Dear BGP | ”What’s The Best Way Of Dealing With Toxic People At Work?”

”Dear BGP,

I do have a little problem that’s niggling me. So at the start of the year, I very happily got a new job, I had left a workplace that was mentally damaging me every day, it was extremely toxic and I hated it.

So I was overjoyed to have landed an albeit simple job, but with a fantastic, lovely and friendly workforce! At first I was only talking to one girl, she was quite a few years younger than me and she had been working there a couple of years.

Instantly I had a bad feeling about her, but she was being nice, helpful and used to compliment me a lot. I tried to forget the bad feeling I had about her. She loved to bitch and gossip, all the time. About our work colleagues, management, anyone. I was sucked in by her as she was the only friend I’d made at the time. I went along with what she said, even though I felt terrible for it.

There was one girl that she really didn’t like, she called her fat, lazy, said she lived like a tramp and all sorts. It was awful to hear. When she spoke to this girl she would always talk to her in a really condescending and patronising way. She would also complain and moan all the time, about the job, other people, stuff that was happening outside of work.

It was draining me, mentally and emotionally draining me. I had promised myself that this year I was all about being happy and positive. This girl was the opposite of that. It was driving me mad and I had to get away from her.

So I did, I started talking to the rest of the team, they were great and they were not all the horrible nasty things the girl said they were. She also has a knack of being nice to peoples faces that she recently insulted, which is pretty low in my opinion.

I drifted away from her and each day spoke to her less and less. I tried not to scream everytime I saw her being fake and passing off as a nice girl.

But the workplace is only so big, I can’t avoid her all the time. I need to though, it was people like her at my old place that made me very sick and ill with stress and anxiety.

I have a feeling that she talks about me to the few people that she’s friends with there. She has obviously noticed that I’m not talking to her and I won’t have her on any social media. She is obviously going to bitch and gossip about me, it’s what she does and it’s who she sadly is, but I haven’t said a bad word about her to anyone.

I guess what my question boils down to, is have I done anything wrong here? She has a weird knack of making me feel like I have done something wrong, I think she’s trying to change peoples opinions of me, which I’m sure will be difficult as I’m friends with everyone.
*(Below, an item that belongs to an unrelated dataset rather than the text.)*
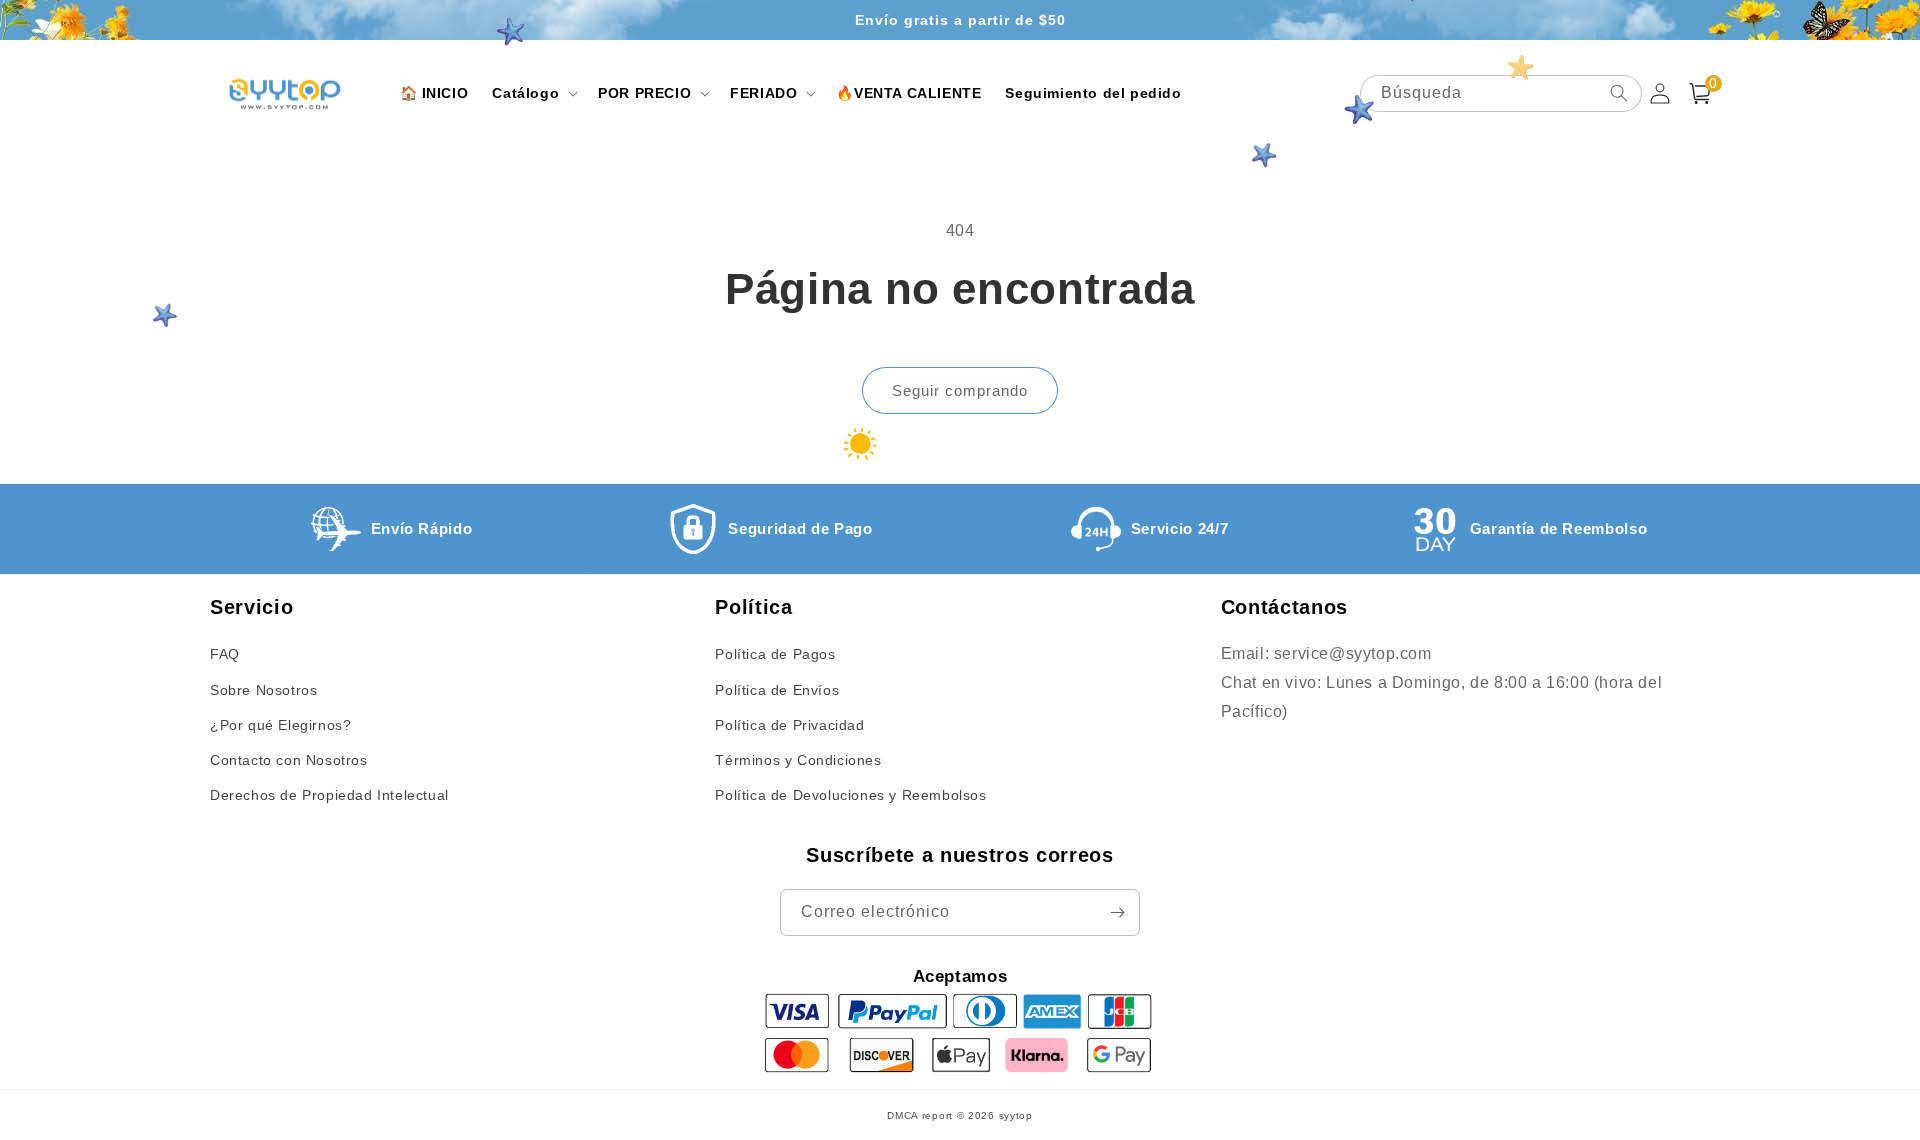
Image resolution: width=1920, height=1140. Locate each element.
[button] (533, 93)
What’s the best way of dealing with toxic people, how do I keep her at arms length whilst also working in the same place as her?
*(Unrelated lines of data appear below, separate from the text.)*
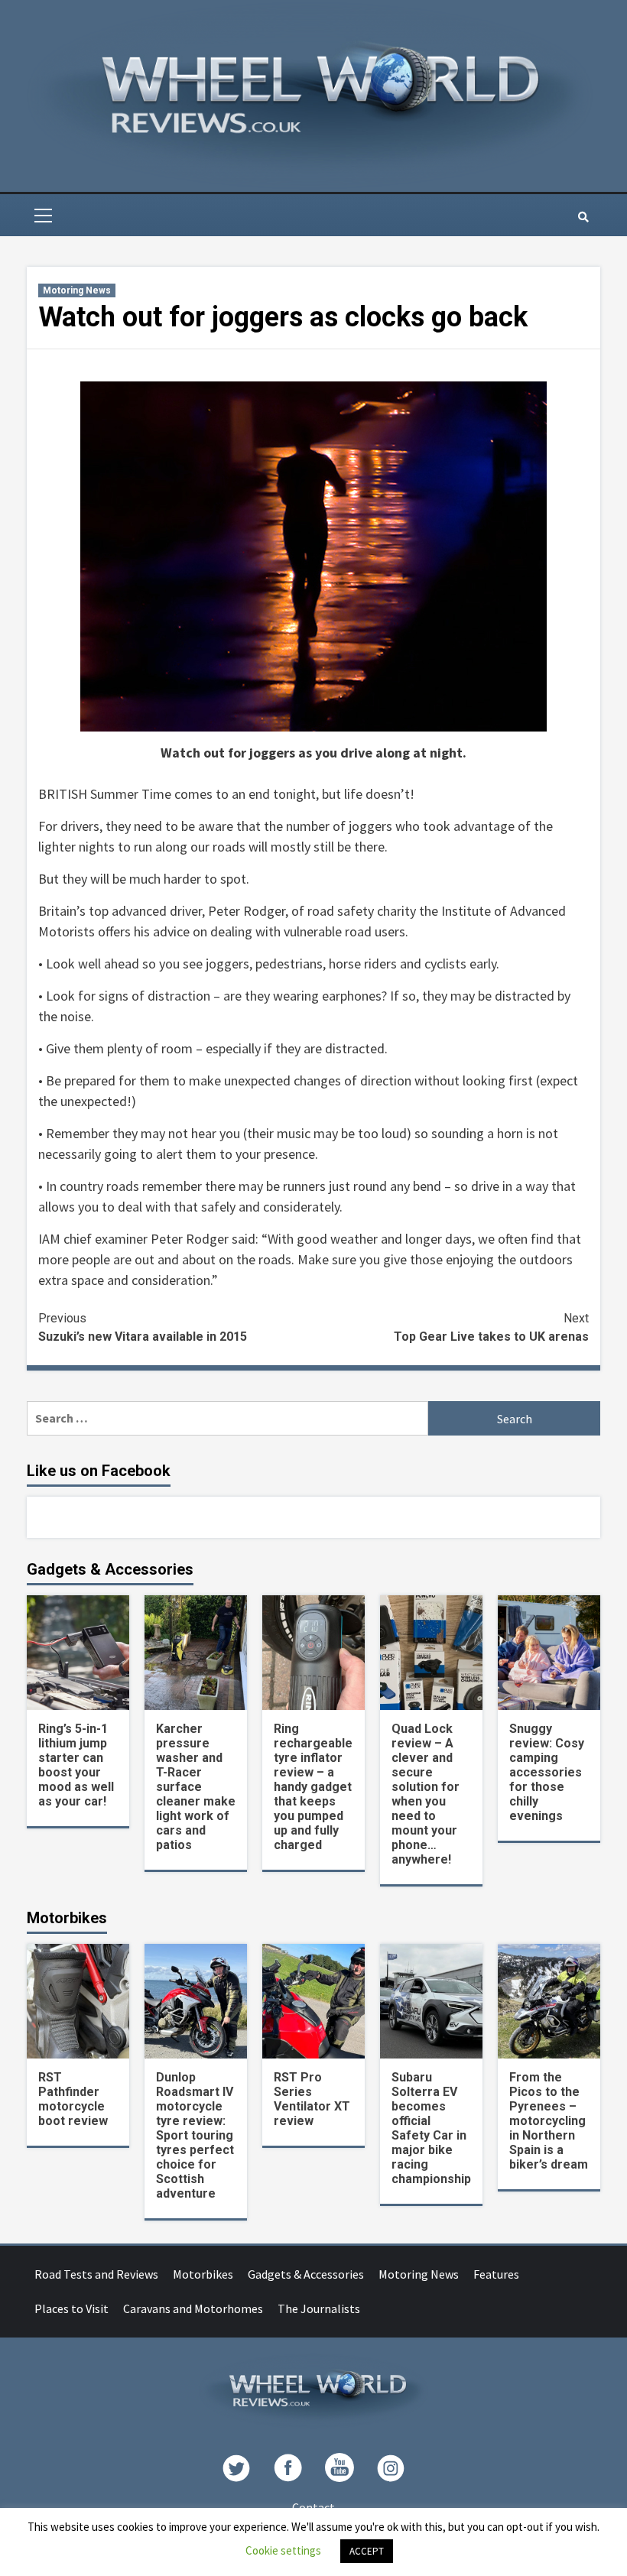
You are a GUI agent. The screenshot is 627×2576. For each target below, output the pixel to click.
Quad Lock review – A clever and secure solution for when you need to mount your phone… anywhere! (425, 1794)
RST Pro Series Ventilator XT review (312, 2099)
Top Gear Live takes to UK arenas (491, 1327)
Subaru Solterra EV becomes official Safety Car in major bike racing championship (431, 2128)
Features (496, 2274)
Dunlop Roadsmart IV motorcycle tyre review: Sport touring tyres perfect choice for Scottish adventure (195, 2135)
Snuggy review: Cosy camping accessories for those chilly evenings (546, 1772)
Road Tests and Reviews (96, 2274)
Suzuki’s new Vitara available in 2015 (142, 1327)
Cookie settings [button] (283, 2550)
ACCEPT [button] (366, 2551)
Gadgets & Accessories (306, 2274)
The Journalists (319, 2308)
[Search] (583, 217)
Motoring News (77, 290)
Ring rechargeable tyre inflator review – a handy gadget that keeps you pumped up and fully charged (313, 1786)
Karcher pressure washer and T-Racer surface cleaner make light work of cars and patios (196, 1786)
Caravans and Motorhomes (193, 2308)
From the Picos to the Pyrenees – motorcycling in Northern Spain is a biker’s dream (548, 2121)
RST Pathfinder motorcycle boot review (73, 2099)
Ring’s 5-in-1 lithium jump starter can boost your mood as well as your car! (76, 1765)
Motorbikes (203, 2274)
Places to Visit (71, 2308)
Also, it really hurts me to see new staff falling for her fake facade, I want to scream and tell them not to be friends with her. I’m trying not to let it bother me too much but she is one part of this great now job that’s spoiling it.”

Hi,

First of all, you haven’t done anything wrong; you started a new job and gave someone the benefit of the doubt and made friends with them. There’s no harm in that.

It’s not your fault she has turned out to be not a very nice person; we’ve all been burned by people before and been made to realise that someone isn’t all what they seem.

Your colleagues aren’t blind or stupid, and I’m sure they’re all aware of exactly what she’s like, and it seems like she preys on new members of staff to get them to join her almost toxic-like cult.

You’ve done exactly the right thing by slowly fazing her out and making friends with the nicer, good hearted people at your workplace. I would continue to just be civil with her at work, say good morning, say goodbye, talk to her about any work related things you need to, but decline social invitations, if she asks to go for lunch, say you’re busy; you can be polite and friendly, but make it obvious that you don’t want to instigate a friendship, least of all the toxic one that she is offering.

Don’t worry about the new staff falling for her facade; they will soon realise, just like you did and everyone else did too. You don’t need to concern yourself with what other people get up to; they’re big enough and will be able to look out for themselves. If they want to be friends with her and bitch about all their colleagues, that’s their problem, not yours. You stay friends with the people who treat you well and don’t cause you stress and anxiety.

Don’t let her ruin a job you’re happy and comfortable in; they’re hard to come by, as you know, and you should stick this one out.

If she is making your working life difficult or uncomfortable, talk to your line manager and explain the situation, I’m sure they’re aware of it already, but it would be good to have them in the know, and they can pull her up on anything that goes too far.

If she is outright causing problems for you, make sure to note down the date and time and exactly what happens, just in case you ever need to present proof, as she actually sounds like a bit of a bully.

Try and enjoy your work, and don’t let someone as pathetic as her ruin it for you! You deserve this job, remember that.